▶ **YOUR ASSIGNMENT**
In the entries that follow, find the line containing "Task: Click film reel icon under 那年工厂花开" and the line containing "Open the user profile avatar", then copy exactly everything from the first through the second except the pictures.
---- DATA EXTRACT
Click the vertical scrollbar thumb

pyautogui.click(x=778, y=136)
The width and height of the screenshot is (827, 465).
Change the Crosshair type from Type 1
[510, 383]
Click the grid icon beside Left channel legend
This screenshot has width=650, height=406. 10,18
--------
---- DATA EXTRACT
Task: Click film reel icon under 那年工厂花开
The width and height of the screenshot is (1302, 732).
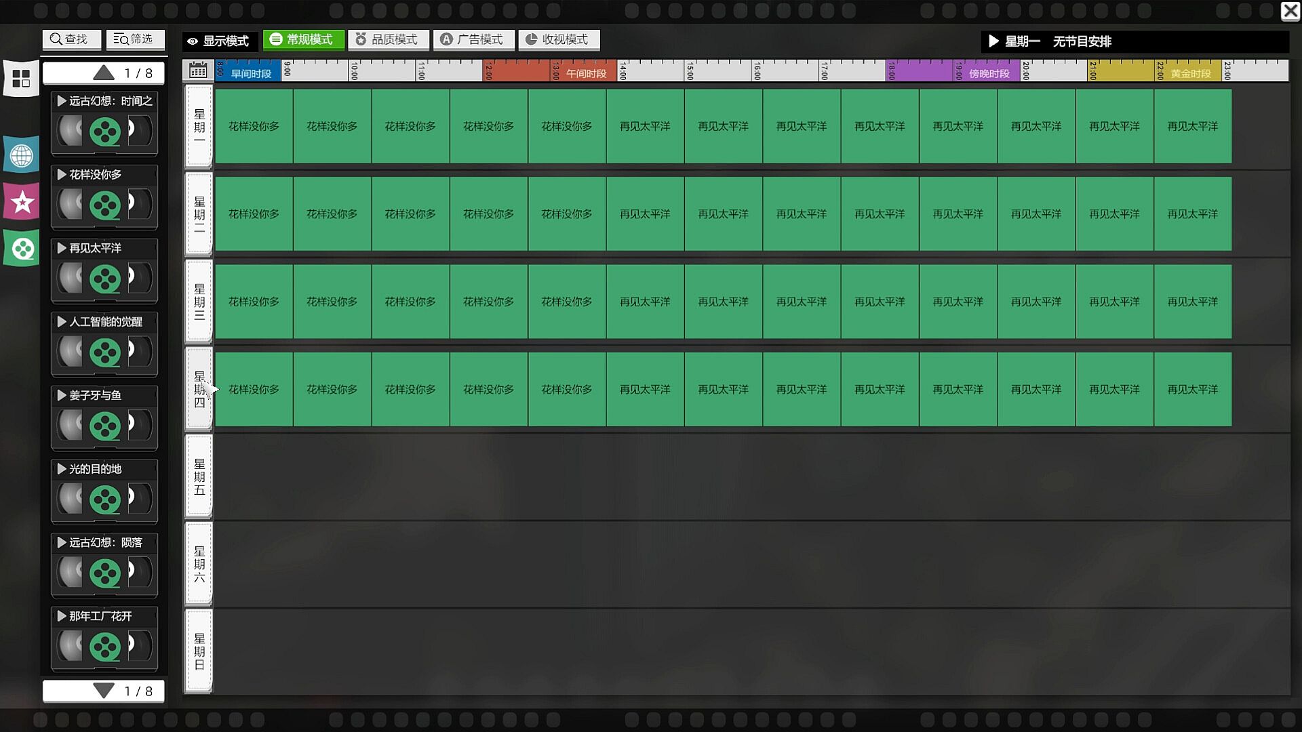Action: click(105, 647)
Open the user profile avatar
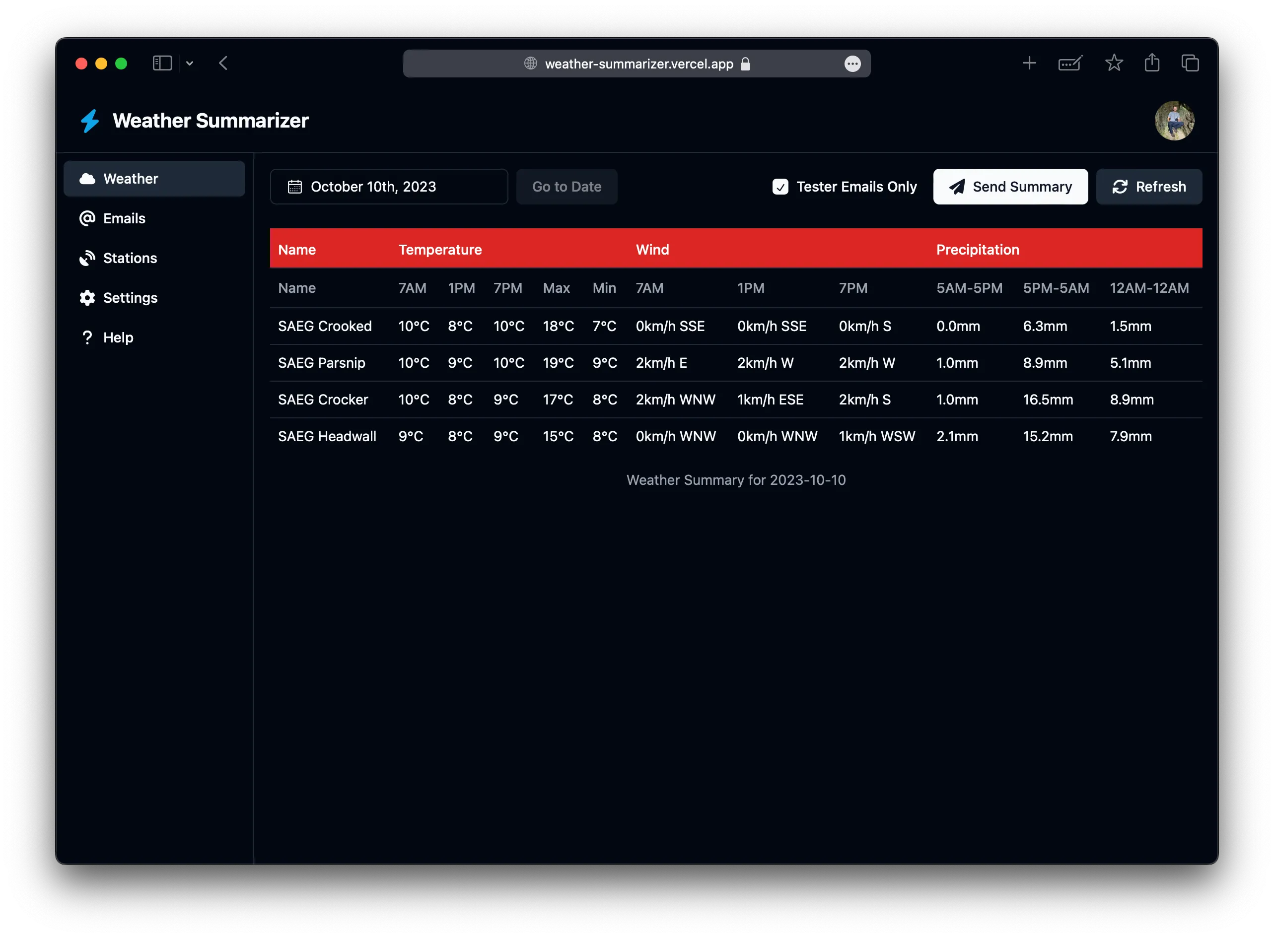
--------
▶ **ANSWER FOR THIS EXERCISE**
Task: Click film reel icon under 那年工厂花开
The width and height of the screenshot is (1302, 732).
Action: click(105, 647)
Open the user profile avatar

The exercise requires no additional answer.